***** RECORDS FOR PROCESSING *****

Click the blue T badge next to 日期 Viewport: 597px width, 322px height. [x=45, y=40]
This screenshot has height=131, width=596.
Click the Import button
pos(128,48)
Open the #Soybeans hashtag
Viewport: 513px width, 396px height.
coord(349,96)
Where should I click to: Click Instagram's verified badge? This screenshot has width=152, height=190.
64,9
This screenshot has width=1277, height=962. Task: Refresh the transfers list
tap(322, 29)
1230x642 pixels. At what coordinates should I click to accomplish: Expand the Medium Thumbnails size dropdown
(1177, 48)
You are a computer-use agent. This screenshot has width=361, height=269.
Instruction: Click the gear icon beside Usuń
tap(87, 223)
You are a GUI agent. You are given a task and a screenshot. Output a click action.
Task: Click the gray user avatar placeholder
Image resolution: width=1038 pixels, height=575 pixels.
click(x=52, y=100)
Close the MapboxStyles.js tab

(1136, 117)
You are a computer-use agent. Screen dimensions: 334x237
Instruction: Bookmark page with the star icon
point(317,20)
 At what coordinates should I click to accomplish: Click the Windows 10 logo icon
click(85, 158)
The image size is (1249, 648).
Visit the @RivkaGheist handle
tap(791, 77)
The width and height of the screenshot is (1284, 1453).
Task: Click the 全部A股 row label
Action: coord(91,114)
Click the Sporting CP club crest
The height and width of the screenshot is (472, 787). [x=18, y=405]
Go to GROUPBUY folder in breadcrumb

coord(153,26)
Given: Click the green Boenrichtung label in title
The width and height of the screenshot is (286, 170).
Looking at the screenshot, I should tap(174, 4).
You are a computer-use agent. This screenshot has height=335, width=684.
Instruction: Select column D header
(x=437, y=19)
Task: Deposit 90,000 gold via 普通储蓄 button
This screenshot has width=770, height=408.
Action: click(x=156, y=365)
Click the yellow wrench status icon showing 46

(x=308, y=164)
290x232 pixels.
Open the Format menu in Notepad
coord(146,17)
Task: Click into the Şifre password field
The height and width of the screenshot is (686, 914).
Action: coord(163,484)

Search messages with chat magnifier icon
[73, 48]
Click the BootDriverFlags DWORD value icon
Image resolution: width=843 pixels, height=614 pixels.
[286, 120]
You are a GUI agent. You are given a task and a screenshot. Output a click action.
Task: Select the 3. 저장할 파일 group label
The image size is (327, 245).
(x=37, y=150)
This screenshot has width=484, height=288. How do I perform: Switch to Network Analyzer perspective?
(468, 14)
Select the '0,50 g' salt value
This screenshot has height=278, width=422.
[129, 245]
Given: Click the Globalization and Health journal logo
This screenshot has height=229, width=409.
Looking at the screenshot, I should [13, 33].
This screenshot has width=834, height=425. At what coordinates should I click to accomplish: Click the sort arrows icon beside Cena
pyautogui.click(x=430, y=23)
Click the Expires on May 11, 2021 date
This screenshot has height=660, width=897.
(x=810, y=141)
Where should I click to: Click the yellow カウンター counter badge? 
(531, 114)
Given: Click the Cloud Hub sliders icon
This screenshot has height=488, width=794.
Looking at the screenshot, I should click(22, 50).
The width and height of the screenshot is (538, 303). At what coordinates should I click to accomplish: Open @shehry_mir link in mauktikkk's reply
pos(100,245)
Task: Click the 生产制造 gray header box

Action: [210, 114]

*****

The records above must be reproduced word for word.

### FINISHED EXERCISE
Click the blue T badge next to 日期 Viewport: 597px width, 322px height. [x=45, y=40]
This screenshot has height=131, width=596.
Click the Import button
pos(128,48)
Open the #Soybeans hashtag
Viewport: 513px width, 396px height.
coord(349,96)
Where should I click to: Click Instagram's verified badge? This screenshot has width=152, height=190.
64,9
This screenshot has width=1277, height=962. Task: Refresh the transfers list
tap(322, 29)
1230x642 pixels. At what coordinates should I click to accomplish: Expand the Medium Thumbnails size dropdown
(1177, 48)
You are a computer-use agent. This screenshot has width=361, height=269.
Instruction: Click the gear icon beside Usuń
tap(87, 223)
You are a GUI agent. You are given a task and a screenshot. Output a click action.
Task: Click the gray user avatar placeholder
Image resolution: width=1038 pixels, height=575 pixels.
click(x=52, y=100)
Close the MapboxStyles.js tab

(1136, 117)
You are a computer-use agent. Screen dimensions: 334x237
Instruction: Bookmark page with the star icon
point(317,20)
 At what coordinates should I click to accomplish: Click the Windows 10 logo icon
click(85, 158)
The image size is (1249, 648).
Visit the @RivkaGheist handle
tap(791, 77)
The width and height of the screenshot is (1284, 1453).
Task: Click the 全部A股 row label
Action: coord(91,114)
Click the Sporting CP club crest
The height and width of the screenshot is (472, 787). [x=18, y=405]
Go to GROUPBUY folder in breadcrumb

coord(153,26)
Given: Click the green Boenrichtung label in title
The width and height of the screenshot is (286, 170).
Looking at the screenshot, I should tap(174, 4).
You are a computer-use agent. This screenshot has height=335, width=684.
Instruction: Select column D header
(x=437, y=19)
Task: Deposit 90,000 gold via 普通储蓄 button
This screenshot has width=770, height=408.
Action: click(x=156, y=365)
Click the yellow wrench status icon showing 46

(x=308, y=164)
290x232 pixels.
Open the Format menu in Notepad
coord(146,17)
Task: Click into the Şifre password field
The height and width of the screenshot is (686, 914).
Action: coord(163,484)

Search messages with chat magnifier icon
[73, 48]
Click the BootDriverFlags DWORD value icon
Image resolution: width=843 pixels, height=614 pixels.
[286, 120]
You are a GUI agent. You are given a task and a screenshot. Output a click action.
Task: Select the 3. 저장할 파일 group label
The image size is (327, 245).
(x=37, y=150)
This screenshot has width=484, height=288. How do I perform: Switch to Network Analyzer perspective?
(468, 14)
Select the '0,50 g' salt value
This screenshot has height=278, width=422.
[129, 245]
Given: Click the Globalization and Health journal logo
This screenshot has height=229, width=409.
Looking at the screenshot, I should [13, 33].
This screenshot has width=834, height=425. At what coordinates should I click to accomplish: Click the sort arrows icon beside Cena
pyautogui.click(x=430, y=23)
Click the Expires on May 11, 2021 date
This screenshot has height=660, width=897.
(x=810, y=141)
Where should I click to: Click the yellow カウンター counter badge? 
(531, 114)
Given: Click the Cloud Hub sliders icon
This screenshot has height=488, width=794.
Looking at the screenshot, I should click(22, 50).
The width and height of the screenshot is (538, 303). At what coordinates should I click to accomplish: Open @shehry_mir link in mauktikkk's reply
pos(100,245)
Task: Click the 生产制造 gray header box

Action: [210, 114]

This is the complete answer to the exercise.